= Joshua Altheimer =

American pianist (1910–1940)

Joshua Altheimer (May 17, 1910 – November 18, 1940) was an American pianist who is remembered for accompanying Big Bill Broonzy, Lonnie Johnson, Sonny Boy Williamson and others on influential blues recordings made in Chicago in the 1930s. He was described by Broonzy as "the best blues piano player I ever heard", and by blues historian Hugues Panassié as "the greatest blues pianist on records".

==Biography==
He was born in Altheimer, Arkansas, which he claimed had been founded by his grandfather, and would therefore have had family connections with the leading Chicago law firm of Altheimer & Gray. Joshua Altheimer was relatively light-skinned; it is believed that his grandfather (Louis Altheimer) was an immigrant from Germany and his grandmother an ex-slave (Epsy Marks). His father was Silas Altheimer. It is thought likely that he received some formal musical training, explaining his technique and "perfect tempo". He worked for some years in Arkansas, where he met and probably first performed with blues singer Big Bill Broonzy, who grew up in the same area. Altheimer then moved to Chicago, and in 1937 began working as Broonzy's regular piano accompanist.

According to writer Roger House, Altheimer "brought a nimble, boogie-woogie piano style to the urban blues trio". He became a key part of Broonzy's band in performance and on recordings, and was sought out by other blues performers of the time including Sonny Boy Williamson I, Washboard Sam, Jazz Gillum, and Lonnie Johnson.
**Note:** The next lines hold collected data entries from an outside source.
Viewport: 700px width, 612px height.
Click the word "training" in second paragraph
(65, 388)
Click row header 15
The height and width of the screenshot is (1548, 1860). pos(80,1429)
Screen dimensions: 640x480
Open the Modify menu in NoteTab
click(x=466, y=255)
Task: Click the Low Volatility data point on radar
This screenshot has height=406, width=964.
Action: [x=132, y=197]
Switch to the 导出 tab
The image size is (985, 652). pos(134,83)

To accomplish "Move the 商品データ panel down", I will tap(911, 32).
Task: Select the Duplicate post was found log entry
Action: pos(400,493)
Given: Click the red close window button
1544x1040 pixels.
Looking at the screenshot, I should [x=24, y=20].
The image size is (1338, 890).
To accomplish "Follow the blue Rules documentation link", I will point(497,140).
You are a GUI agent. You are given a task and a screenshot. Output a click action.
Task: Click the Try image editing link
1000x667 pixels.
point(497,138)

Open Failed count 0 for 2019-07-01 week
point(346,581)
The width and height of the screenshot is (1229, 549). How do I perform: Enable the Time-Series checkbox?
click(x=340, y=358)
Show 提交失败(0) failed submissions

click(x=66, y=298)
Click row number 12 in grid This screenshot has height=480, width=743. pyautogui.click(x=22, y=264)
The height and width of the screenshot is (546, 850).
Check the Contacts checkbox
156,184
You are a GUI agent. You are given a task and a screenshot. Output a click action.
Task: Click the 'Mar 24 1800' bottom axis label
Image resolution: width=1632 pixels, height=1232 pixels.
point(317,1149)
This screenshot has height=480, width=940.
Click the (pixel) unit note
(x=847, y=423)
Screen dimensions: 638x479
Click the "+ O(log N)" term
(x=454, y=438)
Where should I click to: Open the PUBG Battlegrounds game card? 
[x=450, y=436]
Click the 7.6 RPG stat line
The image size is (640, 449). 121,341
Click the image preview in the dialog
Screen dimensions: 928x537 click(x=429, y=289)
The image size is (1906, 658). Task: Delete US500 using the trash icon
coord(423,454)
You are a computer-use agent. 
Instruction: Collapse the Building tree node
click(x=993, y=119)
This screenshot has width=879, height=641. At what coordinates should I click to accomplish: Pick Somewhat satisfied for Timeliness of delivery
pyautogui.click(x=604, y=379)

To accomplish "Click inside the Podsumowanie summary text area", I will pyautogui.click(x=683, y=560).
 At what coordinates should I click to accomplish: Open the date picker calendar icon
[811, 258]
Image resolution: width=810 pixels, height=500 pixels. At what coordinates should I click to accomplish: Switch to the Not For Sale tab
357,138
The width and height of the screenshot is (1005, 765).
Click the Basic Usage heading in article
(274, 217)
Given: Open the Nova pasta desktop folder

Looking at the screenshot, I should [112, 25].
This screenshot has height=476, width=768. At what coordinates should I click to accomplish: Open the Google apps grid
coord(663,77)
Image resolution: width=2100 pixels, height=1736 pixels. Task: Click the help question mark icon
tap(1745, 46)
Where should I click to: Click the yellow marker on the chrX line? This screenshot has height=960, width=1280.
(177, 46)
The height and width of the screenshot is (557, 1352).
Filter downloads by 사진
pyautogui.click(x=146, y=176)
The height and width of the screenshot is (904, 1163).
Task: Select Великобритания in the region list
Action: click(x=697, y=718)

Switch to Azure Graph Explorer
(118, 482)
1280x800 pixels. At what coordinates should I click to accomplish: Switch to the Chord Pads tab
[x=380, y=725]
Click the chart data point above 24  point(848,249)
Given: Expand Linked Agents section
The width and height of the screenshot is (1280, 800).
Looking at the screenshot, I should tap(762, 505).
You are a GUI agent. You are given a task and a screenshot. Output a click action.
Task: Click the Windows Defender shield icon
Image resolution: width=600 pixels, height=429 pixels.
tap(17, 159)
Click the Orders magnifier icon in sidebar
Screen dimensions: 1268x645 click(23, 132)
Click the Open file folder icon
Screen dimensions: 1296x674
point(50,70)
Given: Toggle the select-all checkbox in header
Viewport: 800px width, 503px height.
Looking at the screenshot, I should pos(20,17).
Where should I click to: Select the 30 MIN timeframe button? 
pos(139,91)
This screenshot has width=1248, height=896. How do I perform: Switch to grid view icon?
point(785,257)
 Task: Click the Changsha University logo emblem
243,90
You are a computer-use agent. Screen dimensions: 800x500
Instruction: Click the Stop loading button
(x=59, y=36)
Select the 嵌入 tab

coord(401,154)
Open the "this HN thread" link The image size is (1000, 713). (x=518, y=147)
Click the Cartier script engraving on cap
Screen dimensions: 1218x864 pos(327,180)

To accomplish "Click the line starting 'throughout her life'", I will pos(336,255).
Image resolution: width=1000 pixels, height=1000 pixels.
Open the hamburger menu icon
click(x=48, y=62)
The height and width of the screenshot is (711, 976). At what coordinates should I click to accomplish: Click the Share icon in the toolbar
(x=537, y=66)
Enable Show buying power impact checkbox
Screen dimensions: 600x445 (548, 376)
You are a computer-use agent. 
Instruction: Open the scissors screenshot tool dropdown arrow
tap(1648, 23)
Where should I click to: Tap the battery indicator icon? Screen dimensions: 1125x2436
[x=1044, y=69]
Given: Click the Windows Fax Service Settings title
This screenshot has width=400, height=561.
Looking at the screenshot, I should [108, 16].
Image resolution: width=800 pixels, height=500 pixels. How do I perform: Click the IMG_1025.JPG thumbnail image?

He played piano at the 1939 session on which Johnson used an electric guitar for the first time, and recorded prolifically as a sideman during 1939 and 1940. He is described by Bruce Eder at AllMusic as "a strong player, with a right hand capable of coaxing rich, diverse figures out of his instrument". However, he made no recordings as a solo or featured performer.

Joshua Altheimer died in Chicago in November 1940 at the age of 30, the result of various ailments including pneumonia. In 2013 the Killer Blues Headstone Project placed a headstone for Joshua Altheimer at Lincoln Cemetery in Chicago.